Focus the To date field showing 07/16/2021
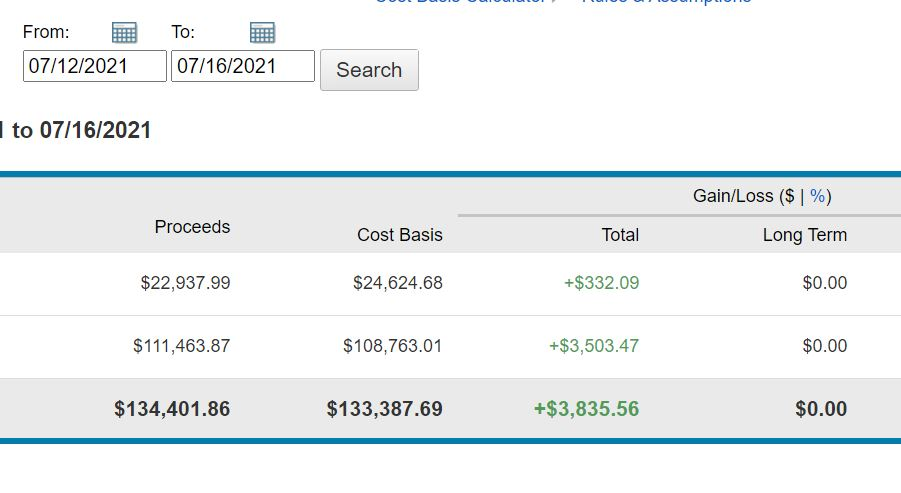Image resolution: width=901 pixels, height=493 pixels. click(x=242, y=67)
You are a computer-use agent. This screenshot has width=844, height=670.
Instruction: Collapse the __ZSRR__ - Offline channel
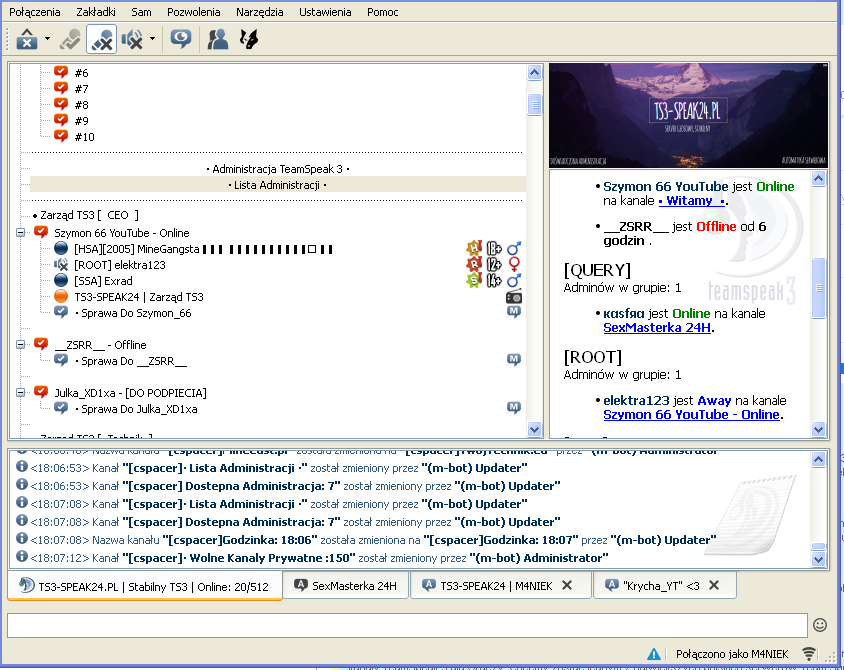(21, 344)
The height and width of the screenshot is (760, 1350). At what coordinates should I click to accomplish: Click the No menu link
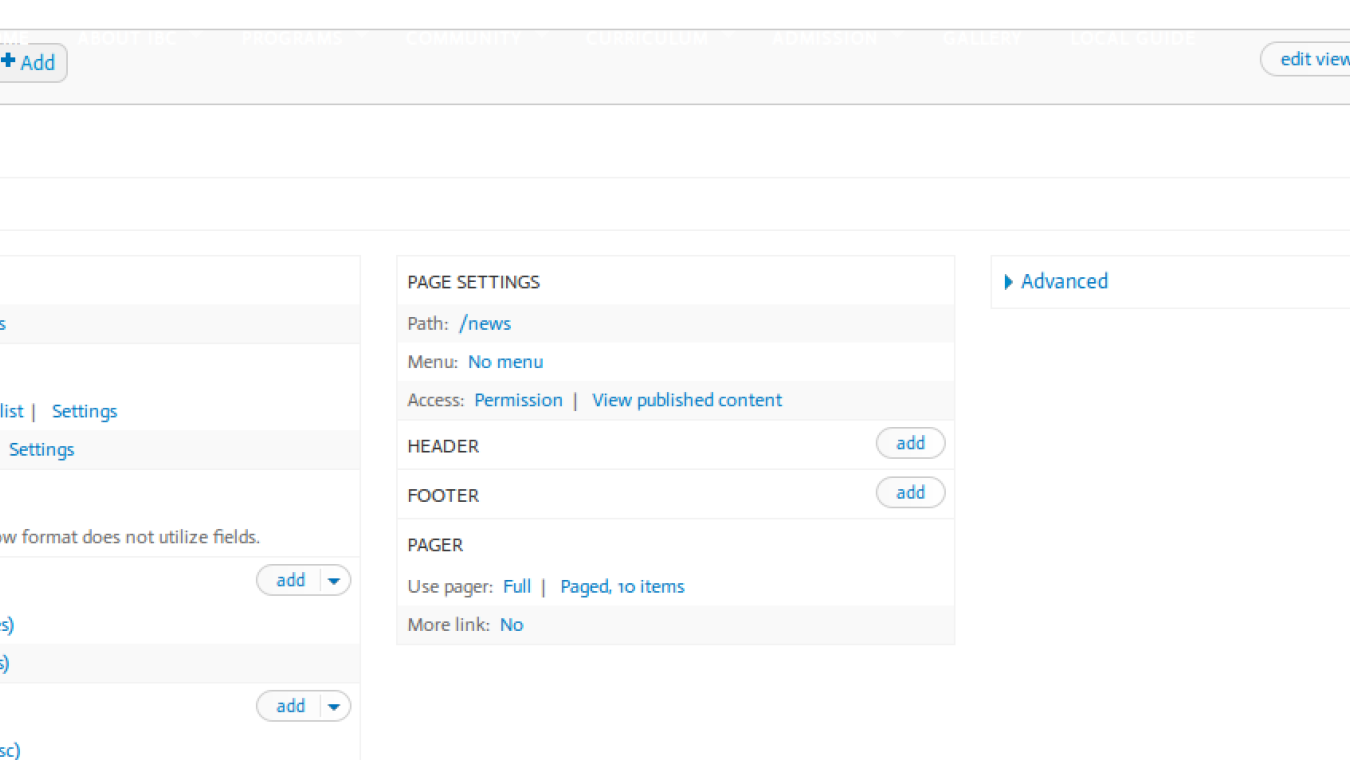click(505, 361)
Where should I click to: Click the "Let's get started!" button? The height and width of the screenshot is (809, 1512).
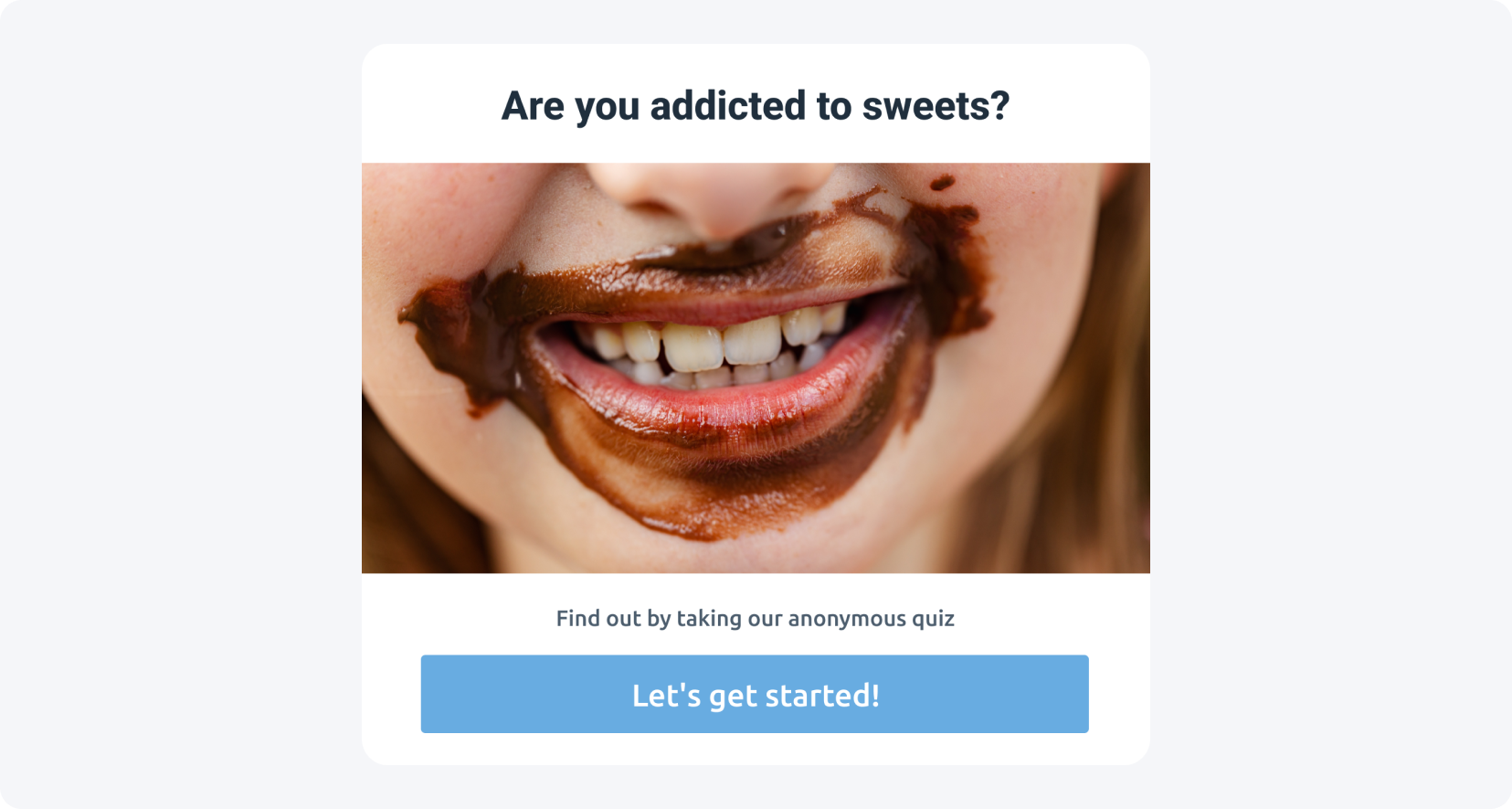(x=755, y=694)
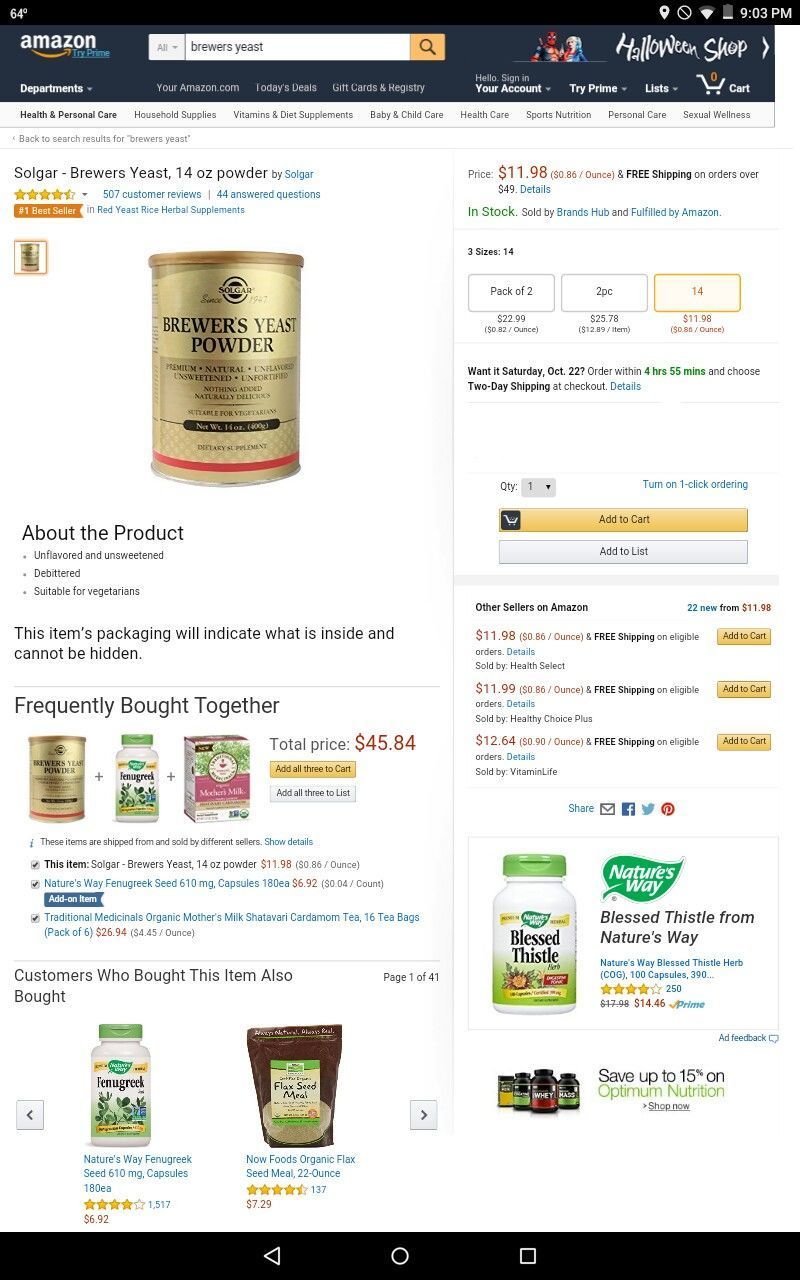Uncheck the Mother's Milk Tea checkbox
This screenshot has height=1280, width=800.
point(35,918)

▬▬▬▬▬▬▬▬▬▬

Retype the records in full, exactly as given, and omit the pictures.

Response box ::
Focus the To date field showing 07/16/2021
Image resolution: width=901 pixels, height=493 pixels. click(x=242, y=67)
You are a computer-use agent. This screenshot has width=844, height=670.
Instruction: Collapse the __ZSRR__ - Offline channel
(21, 344)
The height and width of the screenshot is (760, 1350). At what coordinates should I click to accomplish: Click the No menu link
click(505, 361)
Where should I click to: Click the "Let's get started!" button? The height and width of the screenshot is (809, 1512).
(x=755, y=694)
Uncheck the Mother's Milk Tea checkbox
This screenshot has height=1280, width=800.
point(35,918)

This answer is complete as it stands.